Services & Data
 
Services
GCAT | Panel
  The GCAT project aims to fill the existent gap in the development of haplotype panels by generating a dense haplotype map focused on the identification, characterization, and phasing of structural variants (SVs), the GCAT|Panel. In addition, we developed a comprehensive and detailed guide for the systematic inclusion of SVs in this type of study.

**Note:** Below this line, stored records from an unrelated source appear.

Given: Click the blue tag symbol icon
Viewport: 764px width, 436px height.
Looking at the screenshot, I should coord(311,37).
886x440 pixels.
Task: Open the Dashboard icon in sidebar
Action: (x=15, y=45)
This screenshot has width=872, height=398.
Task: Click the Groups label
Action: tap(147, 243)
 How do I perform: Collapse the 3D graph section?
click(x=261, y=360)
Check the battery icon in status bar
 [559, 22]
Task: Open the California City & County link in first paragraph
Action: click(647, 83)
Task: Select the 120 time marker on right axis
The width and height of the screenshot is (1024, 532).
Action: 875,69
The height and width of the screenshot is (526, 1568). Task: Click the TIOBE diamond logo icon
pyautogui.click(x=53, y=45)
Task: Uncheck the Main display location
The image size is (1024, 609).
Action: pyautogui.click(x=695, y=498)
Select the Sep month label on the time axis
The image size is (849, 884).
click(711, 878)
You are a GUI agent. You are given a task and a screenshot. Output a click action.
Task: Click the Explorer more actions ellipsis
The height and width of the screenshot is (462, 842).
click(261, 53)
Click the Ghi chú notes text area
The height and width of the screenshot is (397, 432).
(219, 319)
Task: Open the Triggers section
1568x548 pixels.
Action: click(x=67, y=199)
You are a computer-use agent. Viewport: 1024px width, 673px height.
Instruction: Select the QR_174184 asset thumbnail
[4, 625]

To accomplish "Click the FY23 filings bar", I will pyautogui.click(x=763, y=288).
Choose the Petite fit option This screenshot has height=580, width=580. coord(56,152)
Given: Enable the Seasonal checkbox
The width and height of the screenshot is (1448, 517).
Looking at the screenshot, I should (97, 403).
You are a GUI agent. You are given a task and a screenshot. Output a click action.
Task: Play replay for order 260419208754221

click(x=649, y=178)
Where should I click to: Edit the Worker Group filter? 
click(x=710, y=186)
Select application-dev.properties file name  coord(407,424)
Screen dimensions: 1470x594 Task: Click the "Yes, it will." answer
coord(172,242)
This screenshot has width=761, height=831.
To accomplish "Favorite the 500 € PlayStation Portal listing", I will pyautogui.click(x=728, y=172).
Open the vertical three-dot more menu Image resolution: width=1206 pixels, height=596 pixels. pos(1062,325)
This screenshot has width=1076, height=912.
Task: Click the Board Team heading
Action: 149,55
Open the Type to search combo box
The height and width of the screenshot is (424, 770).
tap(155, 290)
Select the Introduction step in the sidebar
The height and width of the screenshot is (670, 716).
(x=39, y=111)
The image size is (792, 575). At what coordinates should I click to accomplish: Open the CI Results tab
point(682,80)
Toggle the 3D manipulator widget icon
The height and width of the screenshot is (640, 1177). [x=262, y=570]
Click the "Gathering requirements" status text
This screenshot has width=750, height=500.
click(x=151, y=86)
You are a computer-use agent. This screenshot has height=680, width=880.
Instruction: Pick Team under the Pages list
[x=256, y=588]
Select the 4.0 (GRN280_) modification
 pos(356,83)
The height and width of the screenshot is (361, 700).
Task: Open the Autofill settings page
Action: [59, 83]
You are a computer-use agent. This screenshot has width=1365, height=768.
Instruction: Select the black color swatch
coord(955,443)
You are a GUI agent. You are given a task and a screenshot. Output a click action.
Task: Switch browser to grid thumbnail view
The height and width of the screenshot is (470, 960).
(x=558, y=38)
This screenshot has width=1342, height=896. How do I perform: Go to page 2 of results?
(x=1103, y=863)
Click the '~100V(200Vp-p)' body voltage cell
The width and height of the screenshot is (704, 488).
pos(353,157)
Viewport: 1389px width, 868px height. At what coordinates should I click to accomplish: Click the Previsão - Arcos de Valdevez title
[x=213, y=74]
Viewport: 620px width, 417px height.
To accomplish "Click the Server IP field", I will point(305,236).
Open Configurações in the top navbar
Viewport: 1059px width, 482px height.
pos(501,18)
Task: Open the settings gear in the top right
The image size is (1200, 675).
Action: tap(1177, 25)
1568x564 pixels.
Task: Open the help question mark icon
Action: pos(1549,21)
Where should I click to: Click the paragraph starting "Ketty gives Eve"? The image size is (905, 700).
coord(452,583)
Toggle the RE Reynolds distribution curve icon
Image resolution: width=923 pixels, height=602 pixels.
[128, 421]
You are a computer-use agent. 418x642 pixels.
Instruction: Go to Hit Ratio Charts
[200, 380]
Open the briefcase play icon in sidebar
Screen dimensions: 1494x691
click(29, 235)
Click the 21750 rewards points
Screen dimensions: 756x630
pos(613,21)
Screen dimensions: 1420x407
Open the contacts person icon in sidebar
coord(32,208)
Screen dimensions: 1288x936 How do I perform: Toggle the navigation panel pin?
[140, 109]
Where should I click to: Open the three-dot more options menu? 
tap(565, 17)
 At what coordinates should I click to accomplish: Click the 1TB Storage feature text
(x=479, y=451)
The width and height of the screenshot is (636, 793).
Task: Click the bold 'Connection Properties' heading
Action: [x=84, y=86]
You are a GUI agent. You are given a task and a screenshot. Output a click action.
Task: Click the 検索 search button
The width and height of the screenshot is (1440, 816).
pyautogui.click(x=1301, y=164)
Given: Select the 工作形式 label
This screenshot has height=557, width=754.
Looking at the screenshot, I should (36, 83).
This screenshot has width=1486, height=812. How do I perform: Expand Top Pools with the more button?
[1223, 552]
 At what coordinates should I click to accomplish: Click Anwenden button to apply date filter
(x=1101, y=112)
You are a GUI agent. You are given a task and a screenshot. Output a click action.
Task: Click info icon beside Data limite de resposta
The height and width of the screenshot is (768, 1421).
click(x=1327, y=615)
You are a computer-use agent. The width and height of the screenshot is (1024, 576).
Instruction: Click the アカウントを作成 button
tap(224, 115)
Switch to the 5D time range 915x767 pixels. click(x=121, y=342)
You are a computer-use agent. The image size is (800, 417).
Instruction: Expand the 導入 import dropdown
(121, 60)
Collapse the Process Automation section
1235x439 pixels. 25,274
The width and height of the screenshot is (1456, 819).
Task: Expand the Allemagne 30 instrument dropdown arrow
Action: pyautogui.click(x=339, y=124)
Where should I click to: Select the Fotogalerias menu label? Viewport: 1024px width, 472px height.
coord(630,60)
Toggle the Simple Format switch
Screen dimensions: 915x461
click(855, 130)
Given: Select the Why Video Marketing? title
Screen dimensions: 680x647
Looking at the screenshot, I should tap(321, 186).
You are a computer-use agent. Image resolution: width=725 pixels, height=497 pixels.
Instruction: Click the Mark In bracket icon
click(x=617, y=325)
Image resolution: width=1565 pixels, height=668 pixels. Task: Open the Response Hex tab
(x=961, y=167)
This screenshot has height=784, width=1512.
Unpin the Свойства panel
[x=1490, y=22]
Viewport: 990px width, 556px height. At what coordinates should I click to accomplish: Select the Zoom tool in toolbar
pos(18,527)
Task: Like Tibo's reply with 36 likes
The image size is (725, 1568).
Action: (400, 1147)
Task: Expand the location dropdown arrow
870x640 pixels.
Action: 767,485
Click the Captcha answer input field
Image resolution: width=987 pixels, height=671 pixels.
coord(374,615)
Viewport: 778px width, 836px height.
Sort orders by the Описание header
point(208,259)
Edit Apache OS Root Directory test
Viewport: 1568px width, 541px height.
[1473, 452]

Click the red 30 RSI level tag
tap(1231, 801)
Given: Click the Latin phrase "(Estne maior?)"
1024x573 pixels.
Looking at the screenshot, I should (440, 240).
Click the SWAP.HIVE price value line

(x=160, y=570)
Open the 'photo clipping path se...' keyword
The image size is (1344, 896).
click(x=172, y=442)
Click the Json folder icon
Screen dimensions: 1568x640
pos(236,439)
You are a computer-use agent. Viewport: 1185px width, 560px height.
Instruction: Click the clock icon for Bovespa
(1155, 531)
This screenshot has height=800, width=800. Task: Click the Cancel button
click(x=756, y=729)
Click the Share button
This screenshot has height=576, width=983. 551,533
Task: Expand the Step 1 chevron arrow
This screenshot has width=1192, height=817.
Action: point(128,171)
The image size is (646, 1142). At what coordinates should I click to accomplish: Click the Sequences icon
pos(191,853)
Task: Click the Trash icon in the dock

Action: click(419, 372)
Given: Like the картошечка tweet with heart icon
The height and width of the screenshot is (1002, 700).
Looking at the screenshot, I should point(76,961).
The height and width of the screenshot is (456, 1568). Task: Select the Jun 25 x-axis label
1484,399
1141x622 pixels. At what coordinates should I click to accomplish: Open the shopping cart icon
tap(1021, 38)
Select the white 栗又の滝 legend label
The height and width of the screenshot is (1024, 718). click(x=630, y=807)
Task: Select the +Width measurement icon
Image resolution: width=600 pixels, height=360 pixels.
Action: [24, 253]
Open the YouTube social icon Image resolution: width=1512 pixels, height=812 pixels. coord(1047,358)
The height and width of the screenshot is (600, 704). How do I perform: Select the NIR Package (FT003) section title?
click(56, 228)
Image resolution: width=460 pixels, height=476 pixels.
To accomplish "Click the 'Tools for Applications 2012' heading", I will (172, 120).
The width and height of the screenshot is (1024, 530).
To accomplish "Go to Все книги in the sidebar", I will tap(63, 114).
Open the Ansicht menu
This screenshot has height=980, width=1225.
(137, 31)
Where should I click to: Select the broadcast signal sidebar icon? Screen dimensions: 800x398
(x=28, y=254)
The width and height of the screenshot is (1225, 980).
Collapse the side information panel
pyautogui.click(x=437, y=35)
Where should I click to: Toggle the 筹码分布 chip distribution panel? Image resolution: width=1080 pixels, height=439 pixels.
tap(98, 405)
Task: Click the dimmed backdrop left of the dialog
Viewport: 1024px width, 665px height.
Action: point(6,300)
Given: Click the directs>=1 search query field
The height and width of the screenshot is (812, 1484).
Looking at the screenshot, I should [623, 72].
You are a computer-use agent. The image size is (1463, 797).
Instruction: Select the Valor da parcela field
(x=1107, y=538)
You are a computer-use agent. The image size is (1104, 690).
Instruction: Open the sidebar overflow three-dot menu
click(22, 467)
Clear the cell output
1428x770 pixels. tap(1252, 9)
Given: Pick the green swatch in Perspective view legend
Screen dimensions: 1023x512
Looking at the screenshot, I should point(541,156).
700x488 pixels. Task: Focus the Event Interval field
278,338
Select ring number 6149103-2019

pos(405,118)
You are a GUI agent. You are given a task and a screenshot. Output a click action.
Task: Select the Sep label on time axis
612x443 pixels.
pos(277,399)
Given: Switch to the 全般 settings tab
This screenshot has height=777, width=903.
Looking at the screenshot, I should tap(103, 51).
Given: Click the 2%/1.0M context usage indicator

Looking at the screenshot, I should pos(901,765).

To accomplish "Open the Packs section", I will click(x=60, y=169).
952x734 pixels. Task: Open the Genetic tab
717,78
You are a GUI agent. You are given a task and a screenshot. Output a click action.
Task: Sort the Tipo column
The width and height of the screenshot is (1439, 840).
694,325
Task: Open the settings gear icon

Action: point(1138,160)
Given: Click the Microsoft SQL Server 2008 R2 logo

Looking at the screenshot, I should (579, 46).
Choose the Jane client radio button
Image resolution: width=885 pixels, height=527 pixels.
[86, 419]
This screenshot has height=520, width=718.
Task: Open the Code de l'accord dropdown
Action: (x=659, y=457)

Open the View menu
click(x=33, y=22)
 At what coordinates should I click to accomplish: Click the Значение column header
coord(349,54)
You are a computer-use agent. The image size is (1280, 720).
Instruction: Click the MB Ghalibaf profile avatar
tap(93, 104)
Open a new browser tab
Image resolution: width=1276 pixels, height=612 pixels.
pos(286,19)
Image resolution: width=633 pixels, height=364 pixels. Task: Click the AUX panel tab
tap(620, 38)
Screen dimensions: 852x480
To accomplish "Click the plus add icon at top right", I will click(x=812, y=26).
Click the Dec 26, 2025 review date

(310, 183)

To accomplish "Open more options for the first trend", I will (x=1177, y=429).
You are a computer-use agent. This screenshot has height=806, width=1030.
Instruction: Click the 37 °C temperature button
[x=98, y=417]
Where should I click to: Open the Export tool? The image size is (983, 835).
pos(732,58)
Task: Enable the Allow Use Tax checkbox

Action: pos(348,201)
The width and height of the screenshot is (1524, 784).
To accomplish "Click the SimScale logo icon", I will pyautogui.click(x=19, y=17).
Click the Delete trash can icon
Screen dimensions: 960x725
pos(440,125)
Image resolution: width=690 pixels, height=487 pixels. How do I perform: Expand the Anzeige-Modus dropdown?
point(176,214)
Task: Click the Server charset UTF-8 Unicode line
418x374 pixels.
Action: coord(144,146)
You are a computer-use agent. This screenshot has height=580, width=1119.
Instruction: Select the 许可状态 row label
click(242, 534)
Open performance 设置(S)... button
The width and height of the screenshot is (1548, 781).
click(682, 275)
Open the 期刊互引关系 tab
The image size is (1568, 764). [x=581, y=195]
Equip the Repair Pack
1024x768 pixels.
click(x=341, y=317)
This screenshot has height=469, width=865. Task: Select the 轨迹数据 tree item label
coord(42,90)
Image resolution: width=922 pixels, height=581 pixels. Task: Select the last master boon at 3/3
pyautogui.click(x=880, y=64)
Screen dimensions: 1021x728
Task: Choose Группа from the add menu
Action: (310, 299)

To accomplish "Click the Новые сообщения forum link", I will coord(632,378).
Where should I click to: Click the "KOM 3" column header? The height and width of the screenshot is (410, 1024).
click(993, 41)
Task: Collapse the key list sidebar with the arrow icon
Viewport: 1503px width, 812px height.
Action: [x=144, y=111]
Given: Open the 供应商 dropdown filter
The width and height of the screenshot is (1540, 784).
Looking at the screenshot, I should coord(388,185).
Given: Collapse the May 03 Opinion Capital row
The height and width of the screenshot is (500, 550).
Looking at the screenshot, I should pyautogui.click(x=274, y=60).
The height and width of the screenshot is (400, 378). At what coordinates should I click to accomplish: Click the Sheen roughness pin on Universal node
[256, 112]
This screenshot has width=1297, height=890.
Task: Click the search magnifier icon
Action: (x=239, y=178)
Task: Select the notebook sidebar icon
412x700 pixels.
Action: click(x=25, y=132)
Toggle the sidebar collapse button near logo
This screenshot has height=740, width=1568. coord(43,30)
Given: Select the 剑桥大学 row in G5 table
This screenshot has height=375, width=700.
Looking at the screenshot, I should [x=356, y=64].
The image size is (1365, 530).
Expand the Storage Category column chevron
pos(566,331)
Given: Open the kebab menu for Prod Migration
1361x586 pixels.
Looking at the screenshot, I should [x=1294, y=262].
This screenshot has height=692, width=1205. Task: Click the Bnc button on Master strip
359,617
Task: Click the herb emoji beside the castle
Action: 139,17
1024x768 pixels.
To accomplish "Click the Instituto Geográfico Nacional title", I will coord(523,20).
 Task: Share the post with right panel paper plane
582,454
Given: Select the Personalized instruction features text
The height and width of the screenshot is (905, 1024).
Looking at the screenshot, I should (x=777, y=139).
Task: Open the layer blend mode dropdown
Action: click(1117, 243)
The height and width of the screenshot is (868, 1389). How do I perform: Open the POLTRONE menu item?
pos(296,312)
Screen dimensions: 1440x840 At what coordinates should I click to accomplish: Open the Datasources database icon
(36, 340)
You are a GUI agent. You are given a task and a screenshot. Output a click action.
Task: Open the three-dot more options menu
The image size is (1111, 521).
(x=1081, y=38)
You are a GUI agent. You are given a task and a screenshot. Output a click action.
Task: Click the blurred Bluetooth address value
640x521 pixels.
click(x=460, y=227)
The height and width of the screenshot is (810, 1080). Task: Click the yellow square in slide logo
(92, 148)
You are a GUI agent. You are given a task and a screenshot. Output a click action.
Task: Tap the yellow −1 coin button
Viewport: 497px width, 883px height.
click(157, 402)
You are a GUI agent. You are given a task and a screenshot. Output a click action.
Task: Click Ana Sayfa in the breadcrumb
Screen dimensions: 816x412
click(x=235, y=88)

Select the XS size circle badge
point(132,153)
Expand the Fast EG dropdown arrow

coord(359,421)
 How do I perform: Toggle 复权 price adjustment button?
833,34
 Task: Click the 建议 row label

In this way, this resource will help improve the Genome-Wide Association Studies (GWAS) resolution, giving a step towards the inclusion of SVs into GWAS to start understanding the role of these variants in complex diseases. ( Jordi Valls-Margarit, Iván Galván-Femenía 2 , Daniel Matías-Sánchez, et. al. Nucleic Acids Res. 2022 ).
Guidance
  GUIDANCE is an integrated framework that is able to perform haplotype phasing, genotype imputation, association testing assuming different models of inheritance and phenome-wide association analysis (PheWAS) analysis of large GWAS datasets. Moreover, this application allows performing all these steps in a single execution, as well as in a modular way with optional user intervention. (M. Guindo-Martínez, R. Amela et al, Nat Commun. 2021).
SMuFin
  SMuFin (Somatic MUtation FINder) is a reference-free method designed to identify somatic variation on tumor genomes from the direct comparison with the corresponding normal genome of the same patient. Through a single execution SMuFin is able to identifying somatic single nucleotide variants (SNVs) and structural variants (SVs) of any size. (Moncunill V. & Gonzalez S., et al, Nature Biotechnology 2014).
ReLA
  ReLA (REgulatory region Local Alignment tool) is a method optimized with the Smith-Waterman algorithm that identifies gene regulatory regions in genomic DNA sequences through local searches of clusters of coincident transcription factor binding sites between two or more DNA sequences. ReLA can identify these regulatory regions through the comparison of homologous (orthologs and paralogs) or co-expressed sequences. Our server also allows the identification of more than one regulatory region (alternative promoters) within the reference sequence (Gonzalez S., et al, Bioinformatics 2012).